##### Extracted records #####

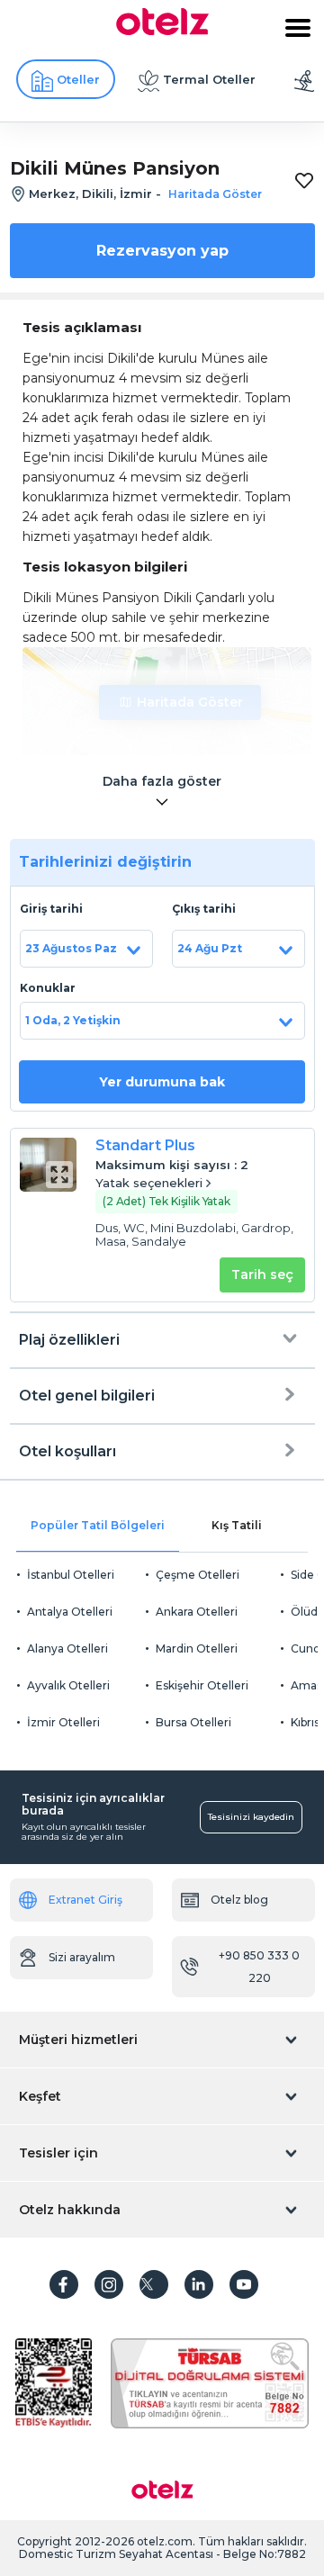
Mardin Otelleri (197, 1648)
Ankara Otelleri (197, 1611)
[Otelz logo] (162, 31)
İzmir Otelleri (63, 1722)
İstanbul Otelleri (70, 1574)
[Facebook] (64, 2284)
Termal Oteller (209, 79)
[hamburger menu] (298, 28)
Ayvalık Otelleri (68, 1685)
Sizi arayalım (82, 1957)
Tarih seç (262, 1274)
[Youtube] (244, 2284)
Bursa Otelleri (193, 1722)
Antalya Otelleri (69, 1611)
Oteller (78, 79)
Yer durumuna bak (162, 1082)
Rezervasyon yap (162, 250)
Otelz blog (239, 1899)
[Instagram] (108, 2284)
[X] (154, 2284)
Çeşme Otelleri (197, 1574)
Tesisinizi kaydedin (251, 1817)
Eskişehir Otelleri (202, 1685)
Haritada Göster (190, 702)
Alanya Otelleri (67, 1648)
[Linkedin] (198, 2284)
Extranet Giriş (85, 1899)
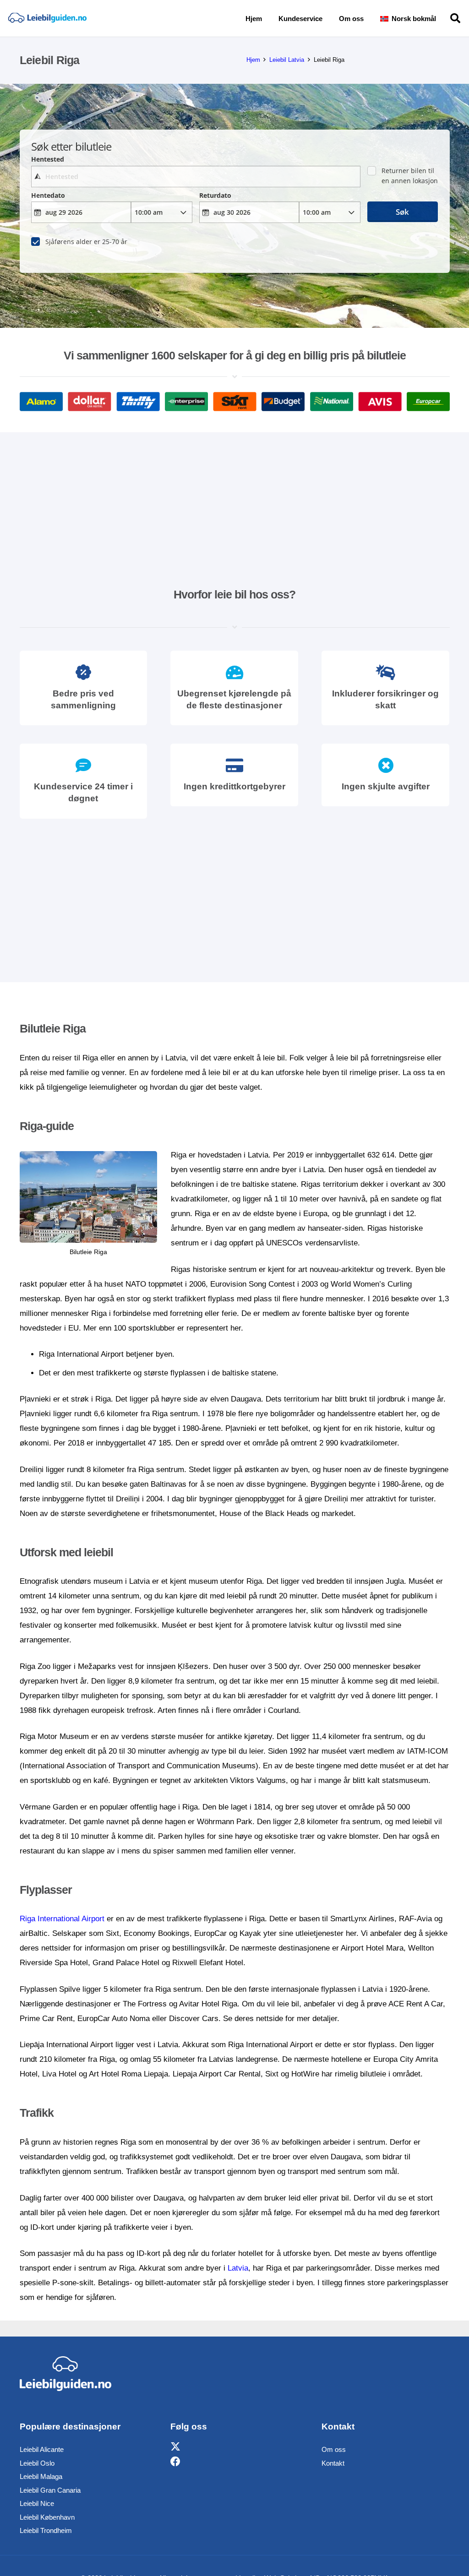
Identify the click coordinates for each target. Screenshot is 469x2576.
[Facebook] (175, 2461)
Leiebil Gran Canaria (50, 2490)
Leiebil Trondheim (46, 2530)
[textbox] (195, 176)
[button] (442, 18)
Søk (402, 212)
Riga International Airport (62, 1918)
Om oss (334, 2449)
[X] (175, 2447)
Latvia (238, 2268)
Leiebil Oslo (37, 2463)
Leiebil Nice (37, 2503)
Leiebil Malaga (41, 2476)
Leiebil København (47, 2517)
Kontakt (333, 2463)
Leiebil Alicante (42, 2449)
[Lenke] (47, 18)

#####

## What is expected
The answer must be every line of the records that contains the word "Leiebil".

## Answer area
Leiebil Gran Canaria (50, 2490)
Leiebil Trondheim (46, 2530)
Leiebil Oslo (37, 2463)
Leiebil Nice (37, 2503)
Leiebil Malaga (41, 2476)
Leiebil København (47, 2517)
Leiebil Alicante (42, 2449)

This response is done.